- Given task 1
Return the Metavesco Form 8-K text between "Check the appropriate" and "(17 CFR 240.13e-4(c))", inclusive.
- Given task 2
Take the Metavesco Form 8-K text further, starting right after its last sentence.

- Article
----

SECURITIES AND EXCHANGE COMMISSION

Washington, D.C. 20549

 

FORM 8-K

 

CURRENT REPORT

Pursuant to Section 13 OR 15(d) of The Securities Exchange Act of 1934

 

Date of Report (Date of earliest event reported) July 10, 2023

 

 

 

METAVESCO, INC.

(Exact name of registrant as specified in its charter)

 

Nevada   811-08387   54-1694665
(State or other jurisdiction   (Commission   (IRS Employer
of incorporation)   File Number)   Identification No.)

 

 

 

410 Peachtree Pkwy, Suite 4245    
Cumming, GA   30041
(Address of principal executive offices)   (Zip Code)

 

Registrant’s telephone number, including area code (678) 341-5898

 

 

 

(Former name or former address, if changed since last report.)

 

Check the appropriate box below if the Form 8-K filing is intended to simultaneously satisfy the filing obligation of the registrant under any of the following provisions (see General Instruction A.2. below):

 

Written communications pursuant to Rule 425 under the Securities Act (17 CFR 230.425)
   
  Soliciting material pursuant to Rule 14a-12 under the Exchange Act (17 CFR 240.14a-12)
   
  Pre-commencement communications pursuant to Rule 14d-2(b) under the Exchange Act (17 CFR 240.14d-2(b))
   
  Pre-commencement communications pursuant to Rule 13e-4(c) under the Exchange Act (17 CFR 240.13e-4(c))

 

Securities registered pursuant to Section 12(b) of the Act:

 

Title of each class   Trading Symbol(s)   Name of each exchange on which registered
N/A   N/A   N/A

 

Indicate by check mark whether the registrant is an emerging growth company as defined in Rule 405 of the Securities Act of 1933 (§230.405 of this chapter) or Rule 12b-2 of the Securities Exchange Act of 1934 (§240.12b-2 of this chapter).

 

Emerging growth company 

 

If an emerging growth company, indicate by check mark if the registrant has elected not to use the extended transition period for complying with any new or revised financial accounting standards provided pursuant to Section 13(a) of the Exchange Act. ☐

 

 

 

 
 

 

Item 1.01 Entry into a Material Definitive Agreement.

 

Restore Franchise Group, LLC, Loan Agreement

 

On July 10, 2023, Metavesco, Inc. (the “Company”), entered into a Loan Agreement (the “Loan Agreement”) with Restore Franchise Group, LLC (the “Lender”), a limited liability company, duly organized, in good standing and existing under the laws of the state of Georgia. The Lender is wholly owned by Ryan Schadel, the Chief Executive Officer, sole director and majority stockholder of the Company.

 

According to the terms of the Loan Agreement, (i) the Lender promises to loan thirty thousand dollars USD ($30,000) to the Company and the Company promises to repay this principal amount to the Lender, with interest payable on the unpaid principal at the rate of 3% per annum, compounded yearly; (ii) the thirty thousand dollars USD ($30,000) will be repaid in full within 1 year from the execution of the Loan Agreement, or July 10, 2024; (iii) in the event the Company defaults on the performance its obligations under the Loan Agreement, the Lender may declare the principal amount then owed under Loan Agreement at the time of default to be immediately due and payable; (iv) the Loan Agreement is governed by the laws of the State of Nevada; (iiv) all costs, expenses and expenditures including, and without limitation, the complete legal costs incurred for the enforcement of the Loan Agreement as a result of any default by the Company, shall be added to the principal then outstanding and will immediately be paid by the Company.

----

- Stored data
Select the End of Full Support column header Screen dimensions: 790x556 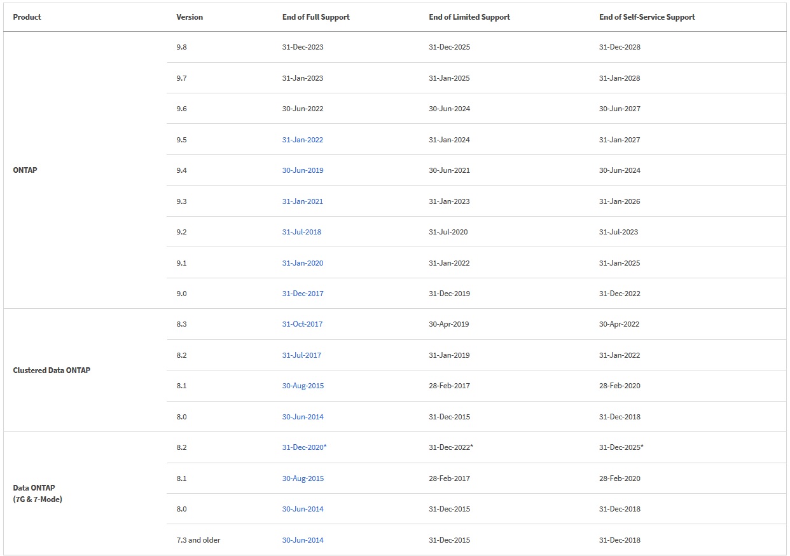coord(315,17)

----

- Task result 1
Check the appropriate box below if the Form 8-K filing is intended to simultaneously satisfy the filing obligation of the registrant under any of the following provisions (see General Instruction A.2. below):

 

Written communications pursuant to Rule 425 under the Securities Act (17 CFR 230.425)
   
  Soliciting material pursuant to Rule 14a-12 under the Exchange Act (17 CFR 240.14a-12)
   
  Pre-commencement communications pursuant to Rule 14d-2(b) under the Exchange Act (17 CFR 240.14d-2(b))
   
  Pre-commencement communications pursuant to Rule 13e-4(c) under the Exchange Act (17 CFR 240.13e-4(c))

- Task result 2
 

The foregoing descriptions of the Loan Agreement do not purport to be complete and are qualified in its entirety by reference to the full text of the Loan Agreement, a copy of which is filed herewith as Exhibit 10.1, and to this Current Report on Form 8-K and are incorporated herein by reference.

 

Item 2.03. Creation of a Direct Financial Obligation or an Obligation under an Off-Balance Sheet Arrangement of a Registrant.

 

The disclosure set forth under Item 1.01 of this Current Report on Form 8-K with respect to the Loan Agreement is incorporated herein by reference.

 

Item 9.01 Financial Statements and Exhibits

 

(d) Exhibits

 

Exhibit    
Number   Description
     
10.1   Loan Agreement, dated as of July 10, 2023, by and between Metavesco, Inc. and Restore Franchise Group, LLC.
104   Cover Page Interactive Data File (embedded within the Inline XBRL document).
     
2
 

 

SIGNATURES

 

Pursuant to the requirements of the Securities Exchange Act of 1934, the registrant has duly caused this report to be signed on its behalf by the undersigned thereunto duly authorized.

 

Date: July 12, 2023 METAVESCO, INC.
     
  By: /s/ Ryan Schadel
    RYAN SCHADEL
   

Chief Executive Officer Chief Financial Officer (Principal Executive Officer, Principal Financial Officer and Principal Accounting Officer)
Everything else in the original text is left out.